Epilogue: “The Market Cross” No, I’m not going to address this in any detail at all, other than state that it’s annoyingly written, and the whole point is that things were so much better in 1901. Now, I am not saying that Mr. Stiles is a racist, sexist jerk. Now, wait, I am saying that. What I am not saying is that Mr. Stiles set out to write a racist, sexist book. I don’t think he did. I’m saying that if you write a book saying how much better things were in 1901 than they are now, you have to make some sort of affirmative effort to acknowledge, to explicitly acknowledge that women, blacks, Latinos of various kinds, Asians, Jews, Muslims, Catholics, homosexuals, bisexuals, blind people, deaf people, poor people, people of almost any kind of minority status were explicitly and often legally excluded from that good life. And if you don’t acknowledge that, you will write a racist and sexist book.

I’m going to go back to John Rawls for a moment, and the idea of the veil of ignorance.

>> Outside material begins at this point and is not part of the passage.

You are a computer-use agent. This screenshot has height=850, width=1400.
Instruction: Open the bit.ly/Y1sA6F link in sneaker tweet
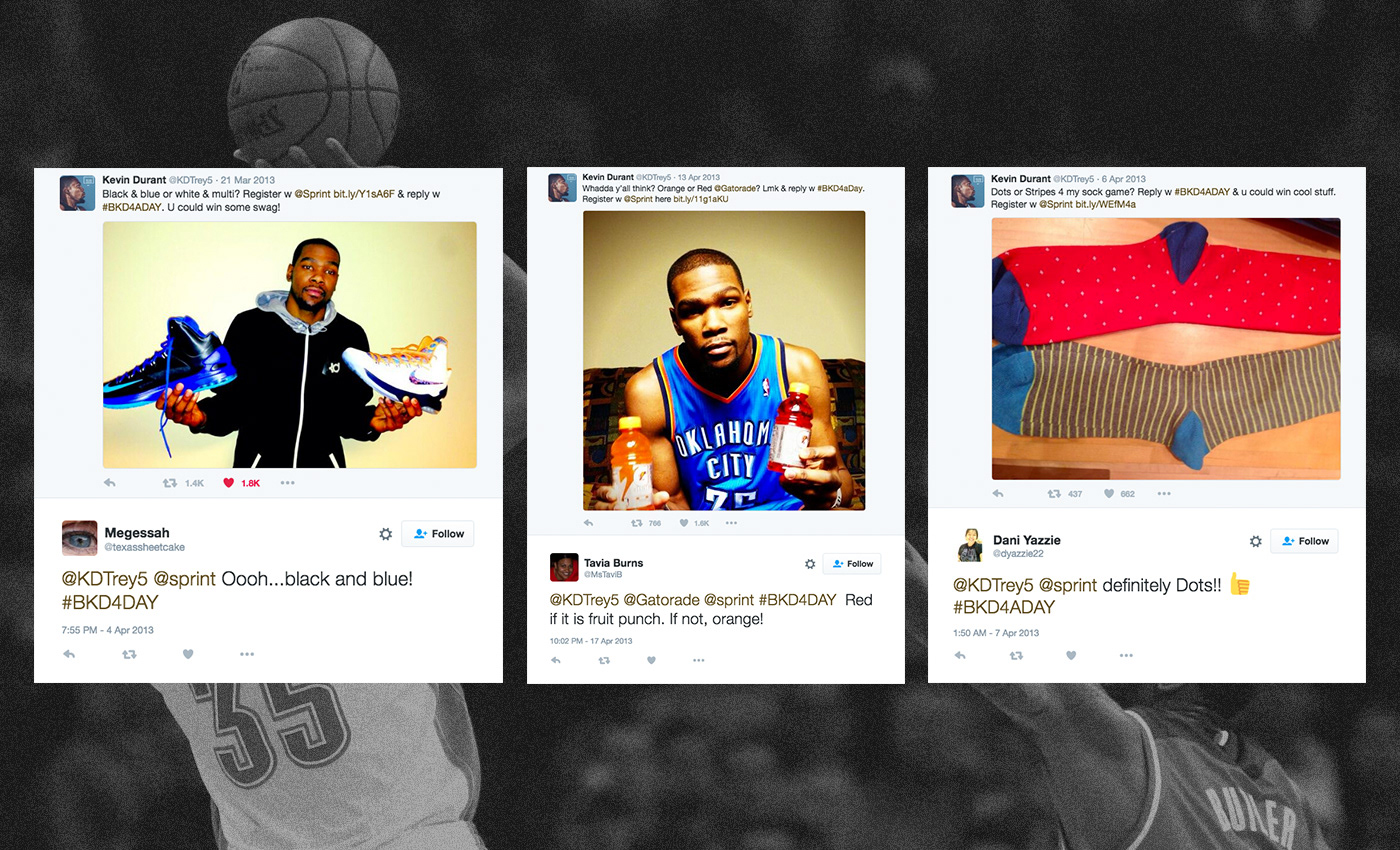click(x=364, y=194)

When we look at the market square in 1901, if we are at all honest about it, we will acknowledge that (a) things were in many ways a lot better for the people on the inside, and (b) things were in many ways a lot worse for the people on the outside. I have difficulty saying things were better, because things are complicated, and better is complicated, and people are different, one to another. But on the whole, within the range of generalities, it seems like a reasonable thing to say. Now, would we like to go back to that time? Mr. Stiles assumes that if he were to go back to that time, he would be on the inside. As a matter of temperament, I tend to assume that I would be on the outside. But Mr. Rawls reminds us that we don’t know who we would be. We might be the mayor, we might be the illiterate black railroad worker with twelve hour days and no voting rights and no worker’s rights and no pension and no respect. Given that we don’t know, Mr. Rawls suggests that we judge the society by the person we least want to be. I agree.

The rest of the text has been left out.